Protein analysis and visualization

Why Sox2?

This is primarily because is the next protein in the yamanaka factors and participates in a SOX2/OCT4-bound, being OCT-4 the protein I selected for week’s two homework.

In relation to Sox2 aminoacid sequence

Sequence length and composition: This protein is 317 amino acids long. Based on the frequency analysis, Serine (S) is the most frequent amino acid, appearing 36 times (11.36% of the sequence), followed closely by Glycine (G) with 35 occurrences (11.04%).
Homology and BLAST results: When including “predicted” and “homology” evidence levels, the search reached the limit of 250 results in the UniProt BLAST tool. This high number of hits reflects that Sox-2 is an extremely conserved protein across species. However, for high-confidence analysis, I primarily considered the results from the reviewed Swiss-Prot database.
Familiy Classification: SCOP results showed that Sox-2 contains a High Mobility Group (HMG) box structural domain located between residues 206-282. This domain is characterized by its L-shaped triple α-helix fold that binds to the minor groove of DNA. While it shares this structural “HMG-box” fold with other architectural proteins, Sox-2 functionally belongs to the SOX transcription factor family. Despite recognizing the same DNA consensus motif ( 5-(A/T)(A/T)CAA(A/T)G-3 ) different Sox factors achieve target gene selectivity through differential affinity for particular flanking sequences next to consensus Sox sites, homo- or heterodimerization among Sox proteins, posttranslational modifications of Sox factors, or interaction with other co-factors (Wegner, 2010)

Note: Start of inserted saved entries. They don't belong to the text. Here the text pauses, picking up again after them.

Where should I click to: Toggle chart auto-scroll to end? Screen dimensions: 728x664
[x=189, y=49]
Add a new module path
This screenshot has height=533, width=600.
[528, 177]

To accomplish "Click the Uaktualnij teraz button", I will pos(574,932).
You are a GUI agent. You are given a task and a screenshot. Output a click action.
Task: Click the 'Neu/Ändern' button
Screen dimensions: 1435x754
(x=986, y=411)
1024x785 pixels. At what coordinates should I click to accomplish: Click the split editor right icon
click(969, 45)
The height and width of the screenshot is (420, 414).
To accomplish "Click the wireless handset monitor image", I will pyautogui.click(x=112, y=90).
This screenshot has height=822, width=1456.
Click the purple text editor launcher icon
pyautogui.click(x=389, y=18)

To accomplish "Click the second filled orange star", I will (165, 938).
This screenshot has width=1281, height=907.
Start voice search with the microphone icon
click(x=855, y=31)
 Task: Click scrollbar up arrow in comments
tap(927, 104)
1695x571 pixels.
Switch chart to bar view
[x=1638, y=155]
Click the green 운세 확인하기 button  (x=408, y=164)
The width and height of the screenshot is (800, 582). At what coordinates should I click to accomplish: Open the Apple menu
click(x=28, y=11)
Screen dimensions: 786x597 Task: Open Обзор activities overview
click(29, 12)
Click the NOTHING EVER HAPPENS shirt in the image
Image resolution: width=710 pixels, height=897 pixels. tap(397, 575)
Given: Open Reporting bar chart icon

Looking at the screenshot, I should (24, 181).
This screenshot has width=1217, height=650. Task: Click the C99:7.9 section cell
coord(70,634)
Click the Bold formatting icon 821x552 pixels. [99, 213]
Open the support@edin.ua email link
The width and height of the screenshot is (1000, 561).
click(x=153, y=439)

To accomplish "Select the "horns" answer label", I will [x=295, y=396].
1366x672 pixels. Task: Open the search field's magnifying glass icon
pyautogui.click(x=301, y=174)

In relation to protein structure

RCSB result for P48431 : https://www.rcsb.org/groups/sequence/polymer_entity/P48431

The structure was solved and published in 2003 by Reményi et al. in the journal Genes & Development (https://doi.org/10.1101/gad.269303). Since the article its about the crystal structure of a POU/HMG/DNA ternary complex, the resolution is not below 2.70 Å, wich is not ideal for high-detail drug design, but I think the 2.70 Å resolution obtained is considered a good quality structure for analyzing protein-DNA ternary complexes.
As I mentioned before, the solved structure is often a ternary complex. Apart from the SOX2 protein, it includes the POU domain of the OCT4 protein and a specific DNA oligonucleotide (the FGF4 enhancer)
Acording to SCOP, it belongs to the HMG-box family within the structural class all alpha protein

In relation to the molecule visualization:

Since I ran into some strange errors while trying to use Conda, I used pip to import the PyMOL libraries instead I used py3Dmol to visualize Sox2 in “cartoon” and “ball and stick” representations, and PyMOL for the “ribbon” view

To highlight the secondary structures, I added colors: red for alpha helices, blue for beta sheets, and grey for loops I then used the following code to count the atoms and determine the predominant structure:

By coloring the hydrophilic residues blue, the hydrophobic residues orange, and others yellow, it becomes clear how they are distributed. You can notice that the hydrophilic residues tend to interact with the phosphates in the DNA chain, while the hydrophobic ones are positioned to fit within the DNA grooves.

As seen in the surface visualization, the “binding pockets” of transcription factors aren’t exactly “holes.” Instead, they act more like a contoured surface that forms “hooks” around the DNA backbone.